Heya, community 🖖. I've been poking prefect for couple of weeks already, trying to understand how it can be used in production environment. I like the almost cloud native support via docker. But it has its quircks though. The most difficult part in setupping production CI process with prefect is flows registration.
I just dont get it. It works nice in a local environment when you run prefect server and agents locally from the same python venv and your code is in one place.
1. To register flow, you have to actually execute python file. This means your flow registration environment must be equal to your flow production execution environment. Which gives you no choice but use docker for your production environment. With some CI which do not support docker-in-docker, this makes everything harder.
2. If you have many flows, you have to register all flows one by one, you need to write some script which will register all flows in a folder or maintain a singe script where all flows are registered which needs to maintain. I need to write considerable amount of code to maintain more than 1 flow.

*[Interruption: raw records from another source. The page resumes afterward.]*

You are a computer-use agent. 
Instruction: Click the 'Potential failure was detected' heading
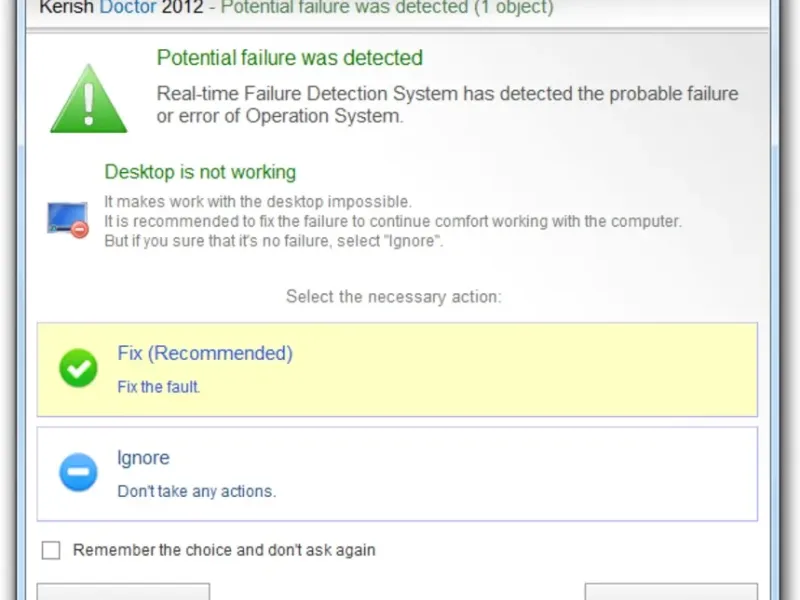tap(290, 58)
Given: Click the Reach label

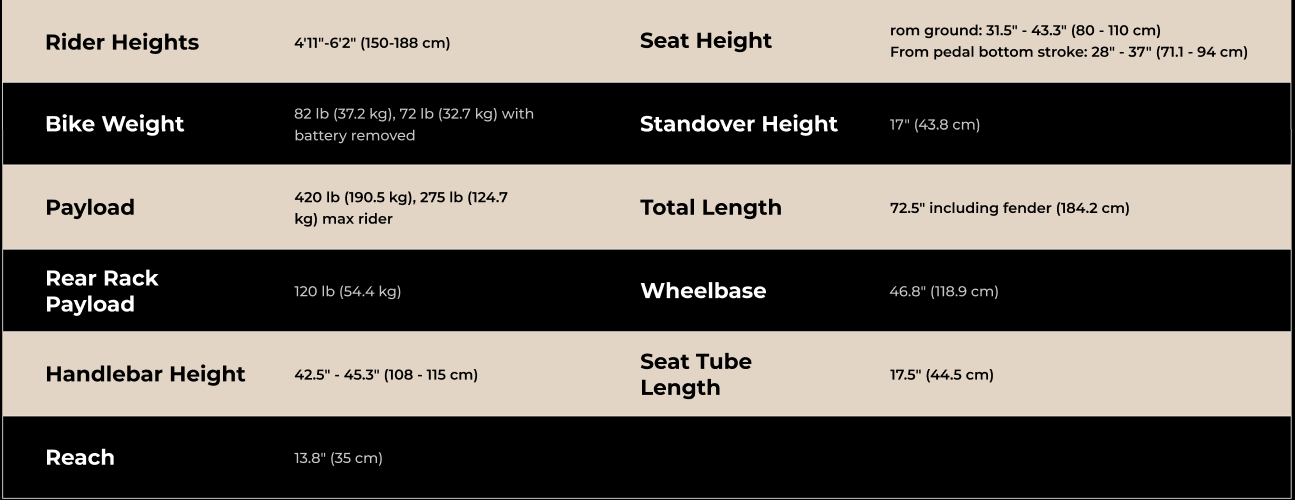Looking at the screenshot, I should 80,457.
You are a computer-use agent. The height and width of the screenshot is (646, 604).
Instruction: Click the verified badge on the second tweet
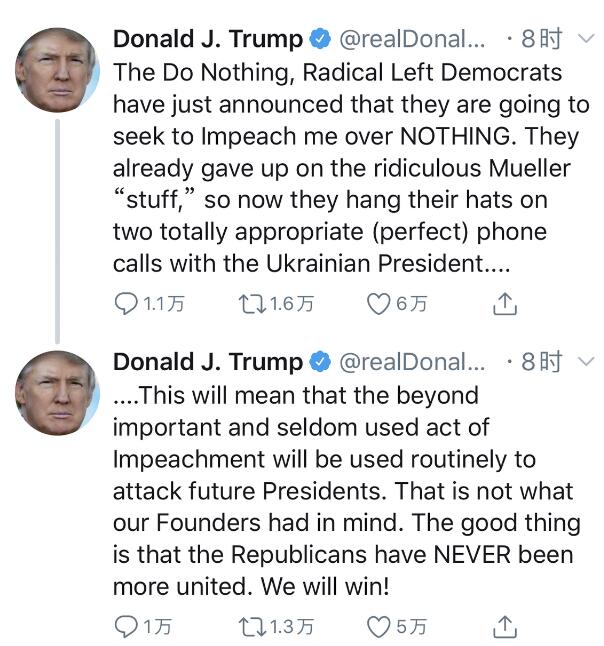[320, 362]
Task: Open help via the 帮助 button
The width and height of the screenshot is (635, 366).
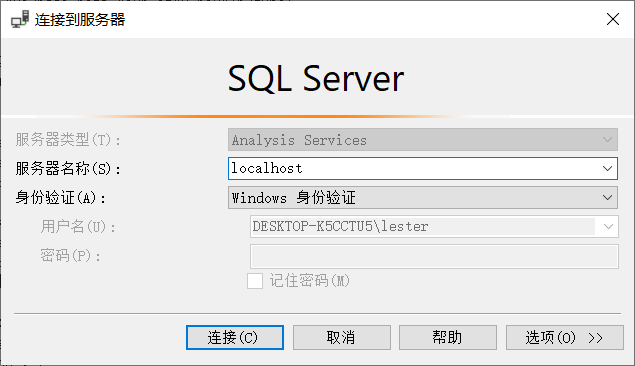Action: pyautogui.click(x=448, y=337)
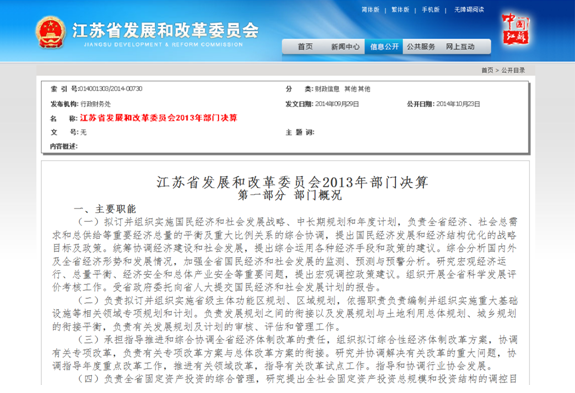
Task: Open the 无障碍阅读 accessibility link
Action: [x=469, y=10]
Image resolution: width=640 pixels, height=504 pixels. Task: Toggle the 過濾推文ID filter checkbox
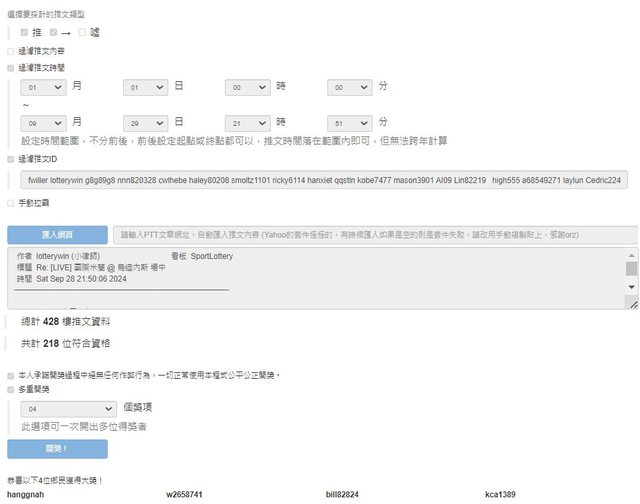[11, 158]
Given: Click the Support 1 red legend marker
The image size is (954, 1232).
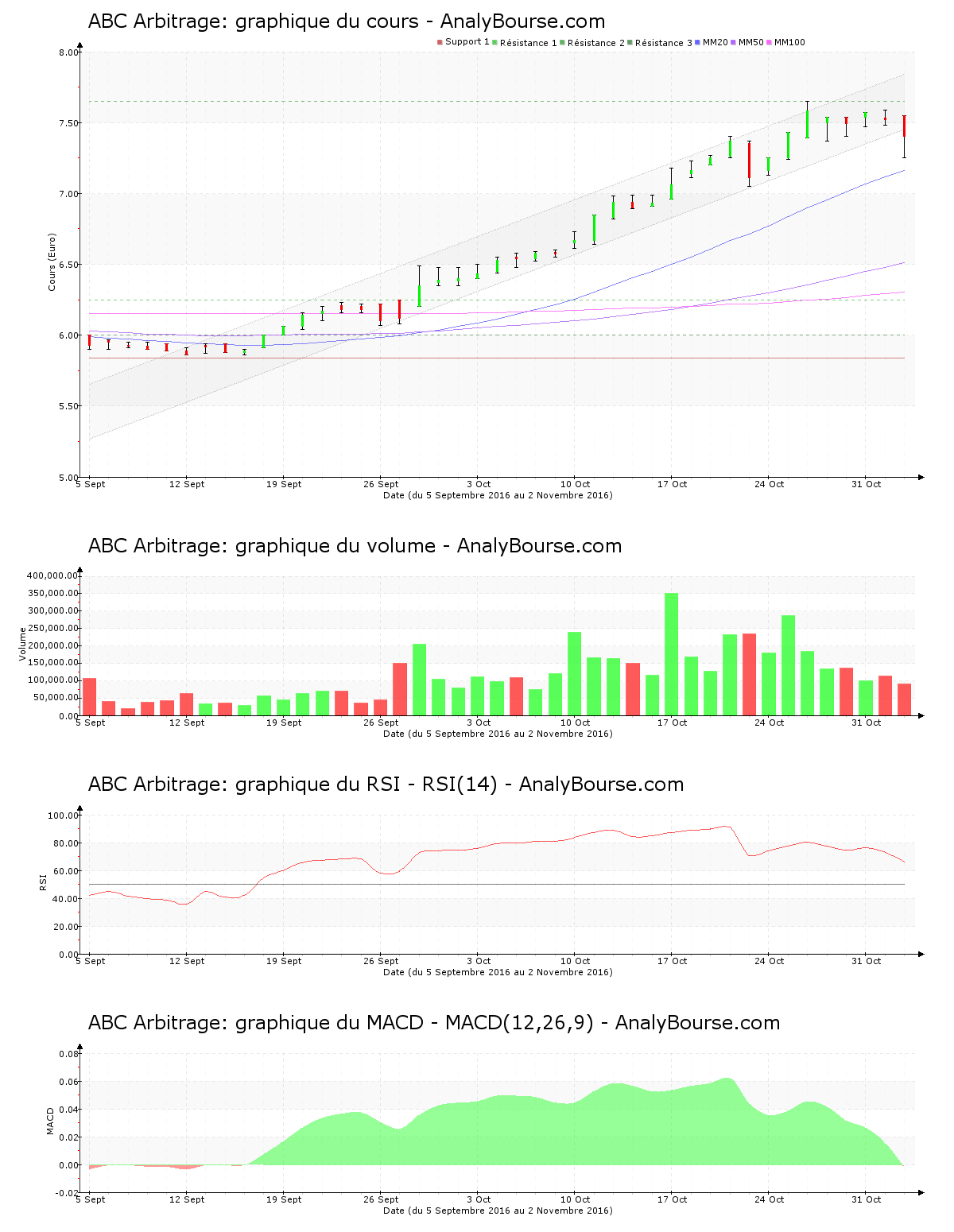Looking at the screenshot, I should point(440,42).
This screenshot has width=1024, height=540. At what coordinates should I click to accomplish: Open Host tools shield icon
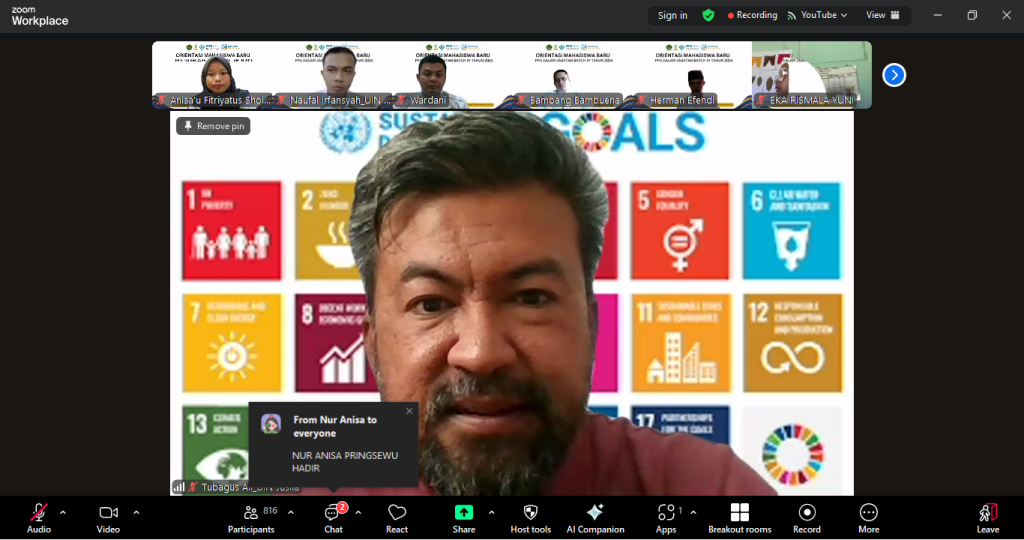click(530, 517)
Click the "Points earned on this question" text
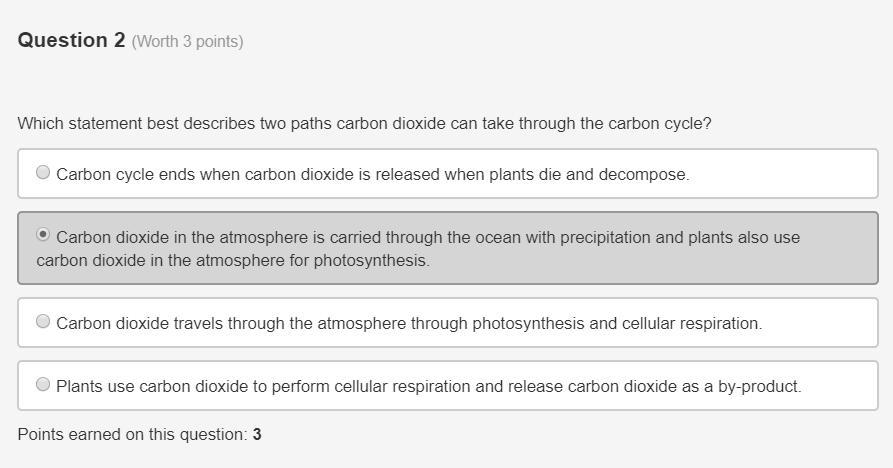Screen dimensions: 893x468 (x=132, y=435)
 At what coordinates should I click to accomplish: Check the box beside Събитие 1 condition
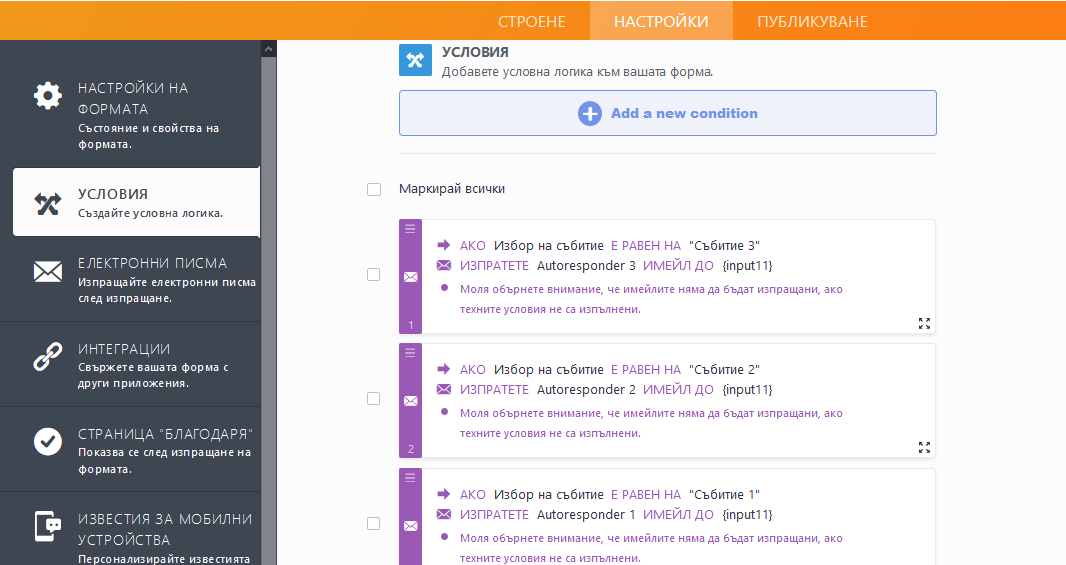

3. Local agent is just not enough for production. If you use LocalAgent, it must run it in flow production environment. If you update flow production environment (added new dependency), you need to restart local agent. But you cant because it may be executing some tasks.
4. Docker agent, this is my favourite. It has its own quircks. For example, i was extremely surprized when i found that it will override some settings in task execution container with its own settings (like logging level). Other thing is again a multi-flow registration. You either have distinct docker storages in every flow object which means 100 flows 100 docker images built, or you have one docker storage for all flows, which means again you must have central flow registration script which will create storage, assign flows to it, build it, then assign storage to flows, then register them. And you need to write this script by yourself.
5. Every time you register you bump a new flow version in UI. If you dont want that, you need to come up with some checks or hash comparisons to undestand if flow is changed and you need a register or not. Again you need to do it yourself.
I was able to solve all problems by coming up with this workflow:
1. Build flow production environment docker image
2.
docker run
this image and call flows registration script (written myself)
3. In this script, i iterate over all python scripts in flows folder;
import this scripts instead of exec approach used in extract_flow_from_file or whatever; put its flow object into a list
4. Create docker storage with desired settings - it uses same production environment dockerfile which used in step #1; add all flows to this storage
5. Build this storage
6. Assign built storage object to all flows
7. Register all flows. I am lucky that all flows are in the same project and have same registration settings (for now). It will be painful to come up with approach to how do per-flow registration customization in such generic script
All this required significant experimentation, prefect source code reading (it is magnificent, no jokes. I had a real pleasure reading it). I wish there were best practices put in prefect docs about flow registration and production CI setup.
I was curious what are best practices in your prefect community for production flows registration? What your best choice of running tasks? How do you deliver flows source code to prod?